When DSLRs are this small, do you really need a compact system camera? We put the diminutive Nikon D5100 through its paces in our comprehensive AP test
As technology filters down from professional models, some pretty stunning features can appear in a consumer-level camera. This seems to be the case with the D5100, and although on the outside it appears to be a camera for the less-advanced snapper, it possesses some of the technology seen in higher models and is capable of matching the results of these models too.
The Expeed 2 processor and 16.2-million-pixel sensor perform just as well in the D5100 as they do in the D7000. The D5100 might not be the fastest focusing or have such an array of focus points, but it still performs well in low light.
The viewfinder may be small and not offer full coverage, but the live view display is available for critical framing and the vari-angle screen makes low angle and tripod work more pleasant.

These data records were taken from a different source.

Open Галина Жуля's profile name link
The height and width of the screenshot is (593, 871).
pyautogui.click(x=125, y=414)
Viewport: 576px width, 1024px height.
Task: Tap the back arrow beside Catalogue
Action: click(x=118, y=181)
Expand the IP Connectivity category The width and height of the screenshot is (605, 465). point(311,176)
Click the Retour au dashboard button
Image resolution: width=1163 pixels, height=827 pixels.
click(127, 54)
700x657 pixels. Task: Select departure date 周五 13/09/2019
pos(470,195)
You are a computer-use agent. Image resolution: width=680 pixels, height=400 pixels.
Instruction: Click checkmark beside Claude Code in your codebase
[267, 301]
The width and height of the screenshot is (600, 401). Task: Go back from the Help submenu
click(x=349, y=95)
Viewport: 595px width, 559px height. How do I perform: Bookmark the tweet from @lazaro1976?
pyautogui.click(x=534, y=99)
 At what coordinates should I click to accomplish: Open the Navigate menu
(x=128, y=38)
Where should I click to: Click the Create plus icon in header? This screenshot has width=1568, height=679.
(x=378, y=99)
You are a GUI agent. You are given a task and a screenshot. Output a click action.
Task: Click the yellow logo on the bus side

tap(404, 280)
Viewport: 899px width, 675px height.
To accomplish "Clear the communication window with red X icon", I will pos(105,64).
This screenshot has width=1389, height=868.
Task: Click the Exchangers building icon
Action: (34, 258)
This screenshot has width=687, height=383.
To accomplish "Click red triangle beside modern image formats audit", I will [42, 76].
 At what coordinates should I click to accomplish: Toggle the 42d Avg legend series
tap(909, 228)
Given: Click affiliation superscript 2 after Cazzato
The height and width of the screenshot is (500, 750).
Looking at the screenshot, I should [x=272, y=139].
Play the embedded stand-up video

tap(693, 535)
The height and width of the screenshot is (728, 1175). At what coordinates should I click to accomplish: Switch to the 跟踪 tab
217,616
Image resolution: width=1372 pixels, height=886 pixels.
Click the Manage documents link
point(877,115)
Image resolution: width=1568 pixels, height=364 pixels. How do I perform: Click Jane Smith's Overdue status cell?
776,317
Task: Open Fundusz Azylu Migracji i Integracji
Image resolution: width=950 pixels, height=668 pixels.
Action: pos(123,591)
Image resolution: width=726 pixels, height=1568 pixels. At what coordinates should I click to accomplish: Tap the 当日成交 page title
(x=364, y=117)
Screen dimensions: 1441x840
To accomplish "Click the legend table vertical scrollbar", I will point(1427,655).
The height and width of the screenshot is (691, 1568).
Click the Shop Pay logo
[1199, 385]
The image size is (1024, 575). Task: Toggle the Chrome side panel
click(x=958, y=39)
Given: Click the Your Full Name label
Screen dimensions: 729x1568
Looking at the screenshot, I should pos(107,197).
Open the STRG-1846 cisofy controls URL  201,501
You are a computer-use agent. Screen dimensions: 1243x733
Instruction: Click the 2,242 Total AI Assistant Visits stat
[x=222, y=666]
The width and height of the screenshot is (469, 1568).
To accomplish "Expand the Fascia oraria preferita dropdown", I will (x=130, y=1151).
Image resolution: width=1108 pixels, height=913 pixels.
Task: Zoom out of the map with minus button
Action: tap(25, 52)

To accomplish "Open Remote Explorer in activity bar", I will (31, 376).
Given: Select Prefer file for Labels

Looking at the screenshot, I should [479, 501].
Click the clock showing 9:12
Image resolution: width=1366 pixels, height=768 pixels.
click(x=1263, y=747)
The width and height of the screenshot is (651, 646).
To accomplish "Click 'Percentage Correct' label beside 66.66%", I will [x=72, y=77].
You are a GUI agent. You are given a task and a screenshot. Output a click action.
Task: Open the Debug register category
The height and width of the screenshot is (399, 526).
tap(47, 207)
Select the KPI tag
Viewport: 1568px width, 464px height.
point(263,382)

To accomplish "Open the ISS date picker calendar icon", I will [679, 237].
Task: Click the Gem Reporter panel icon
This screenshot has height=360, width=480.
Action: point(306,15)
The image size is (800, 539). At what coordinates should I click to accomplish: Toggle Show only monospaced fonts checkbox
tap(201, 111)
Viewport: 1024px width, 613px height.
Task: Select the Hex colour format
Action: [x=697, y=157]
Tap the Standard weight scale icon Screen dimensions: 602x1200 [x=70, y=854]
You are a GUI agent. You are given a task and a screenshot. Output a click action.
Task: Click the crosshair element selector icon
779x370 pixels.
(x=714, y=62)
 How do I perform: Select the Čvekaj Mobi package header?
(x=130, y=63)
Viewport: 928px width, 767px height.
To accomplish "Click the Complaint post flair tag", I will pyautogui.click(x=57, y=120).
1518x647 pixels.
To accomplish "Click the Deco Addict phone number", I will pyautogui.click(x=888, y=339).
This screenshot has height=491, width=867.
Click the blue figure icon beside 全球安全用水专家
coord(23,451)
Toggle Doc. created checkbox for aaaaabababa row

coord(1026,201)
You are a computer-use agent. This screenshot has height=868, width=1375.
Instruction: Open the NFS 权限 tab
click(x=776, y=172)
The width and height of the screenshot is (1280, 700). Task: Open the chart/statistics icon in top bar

As a second camera, the D5100 makes sense, especially for existing Nikon users with a range of lenses; even if it is not as pocketable as a compact system camera. Those looking to upgrade their current model should seriously consider the D5100, and for many users it offers enough without spending the extra money on the D7000.
Nikon D5100: Focal points
The hotshoe allows the attachment of the full range of Nikon flashguns and compatible models. It also allows wireless flash, if a control module is fitted, such as the SB-700 or SU-800
The high-resolution, 3in, 921,000-dot screen is mounted on a side bracket, allowing it to be angled both vertically and horizontally
Live view/movie button
Switching to live view is now achieved via a switch on the top of the camera and the movie record is started with a button next to the shutter
This button is used to gain access to all the functions displayed on the shooting menu
The guide mode works like a built-in instruction manual. By pressing the question mark button at any time, it will give you info on the current setting
The EN-EL14 battery is the same slim rechargeable Li-Ion unit as featured on the D3100. This lasts for roughly 300 shots, which can be a little short for heavy users
With a coverage of just 95% of the image and a magnification of 0.78x, the viewfinder isn’t the largest on the market but is more than adequate for most people
Camera Raw support
The D5100 comes with View NX software for basic conversion. Alternatively, Nikon Capture NX2 can be bought separately and files can be converted with ACR 6.4.